GOAL -> Copy every one of the rows below verbatim, keeping each line unchanged.

Entries on locating words and elements
** start **
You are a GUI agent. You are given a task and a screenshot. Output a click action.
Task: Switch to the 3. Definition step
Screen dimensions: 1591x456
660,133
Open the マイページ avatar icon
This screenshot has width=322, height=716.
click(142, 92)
** end **
FULL SOLUTION ->
You are a GUI agent. You are given a task and a screenshot. Output a click action.
Task: Switch to the 3. Definition step
Screen dimensions: 1591x456
660,133
Open the マイページ avatar icon
This screenshot has width=322, height=716.
click(142, 92)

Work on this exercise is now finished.